VA Scientists Banned From Saying “Sea Level Rise”
by Beth Buczynski posted on care2.com June 18, 2012

When I reported on North Carolina’s attempt to legislate away the reality of sea level rise earlier this month, I hoped public ridicule would deter other states from following suit. Apparently, that hope was as futile as King Canute’s order to the tide.

Last week, the Virginia General Assembly commissioned a study on rising sea levels and their potential impacts on coastal Virginia. But before the study got the legislature’s stamp of approval, all usage of the words ”sea level rise” or “climate change” were removed. Apparently some Republican assembly-members didn’t like the fact the research would give credence to these “liberal code words,” so they insisted that they be replaced with the term “recurrent flooding” instead.

Phew! Now thousands of residents in Norfolk and the rest of coastal Virginia can breath easy–climate change will no longer present a threat to their homes and businesses. All they have to do now is plan for that pesky “recurrent flooding.”

What these legislators fail to realize, in their zeal to purge the world of climate change reserch, is that they’ve villanized the wrong term. As Scott Huler writes for Scientific American, “Sea-level rise is utterly politically neutral, because it is scientific, not political. It involves data and science, not politics and manipulation. ‘Recurrent flooding’ on the other hand is a completely political phrase because it tries to soft-pedal reality.”

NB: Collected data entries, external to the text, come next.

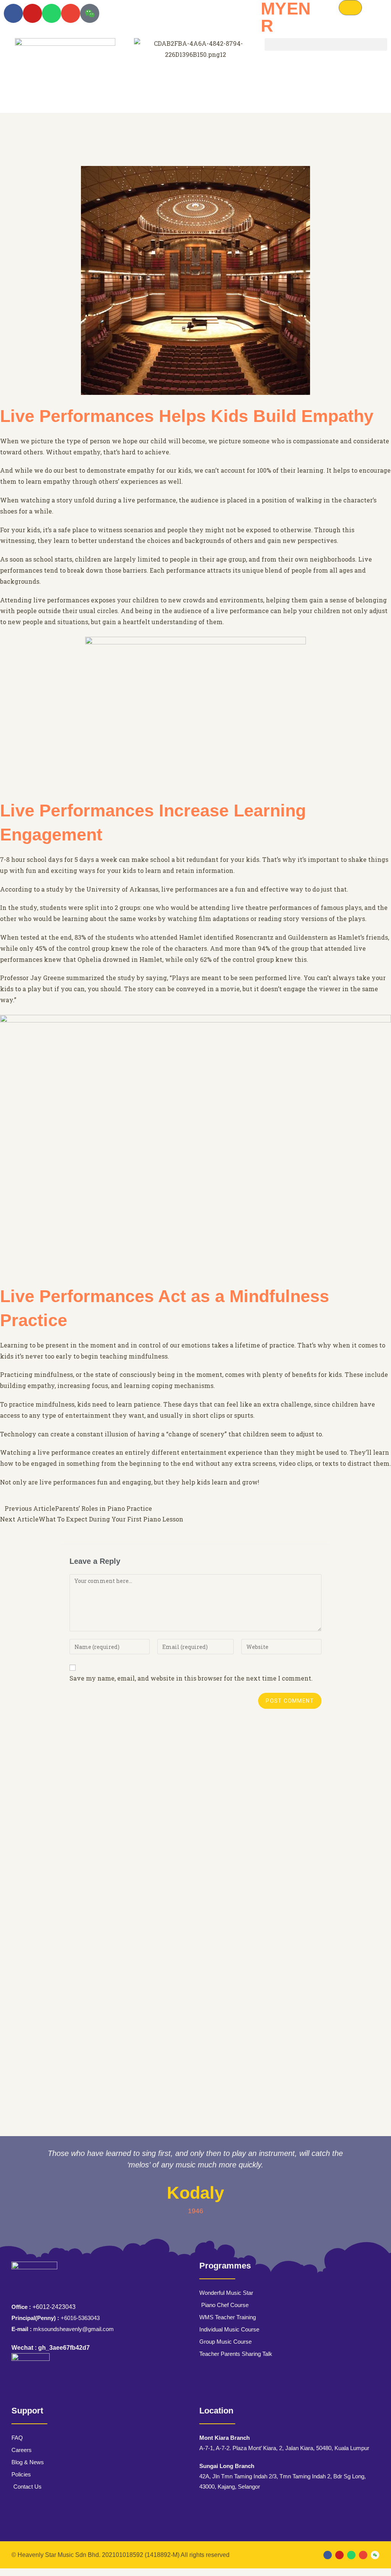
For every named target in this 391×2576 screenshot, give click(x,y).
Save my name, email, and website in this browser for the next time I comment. (191, 1678)
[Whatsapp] (51, 13)
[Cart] (350, 7)
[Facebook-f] (13, 13)
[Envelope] (70, 13)
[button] (326, 44)
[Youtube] (32, 13)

According to scientific tide measurements at Sewells Point in Norfolk, the sea level has risen by 14.5 inches in the past 100 years. The trend is projected to continue for at least the next century, and some scientists predict that the rate could accelerate, with the level rising an additional 2 to 3 feet by 2100, and perhaps higher.

To call this type of trend “recurrent flooding” is laughable. Flooding is a sudden and temporary occurrence. It happens, and then it subsides. Sometimes it takes months, but the water eventually goes away. What scientists predict will happen to Virginia’s coastline will not go away. It will get worse every year until the water is lapping at the porches of beach side homes.

Unfortunately, this possibility is less-frightening to some lawmakers than the idea that developers might stop trying to build those homes. So instead of allowing scientific fact to inform their legislative decisions, they’re exercising their right to be totally, willfully wrong.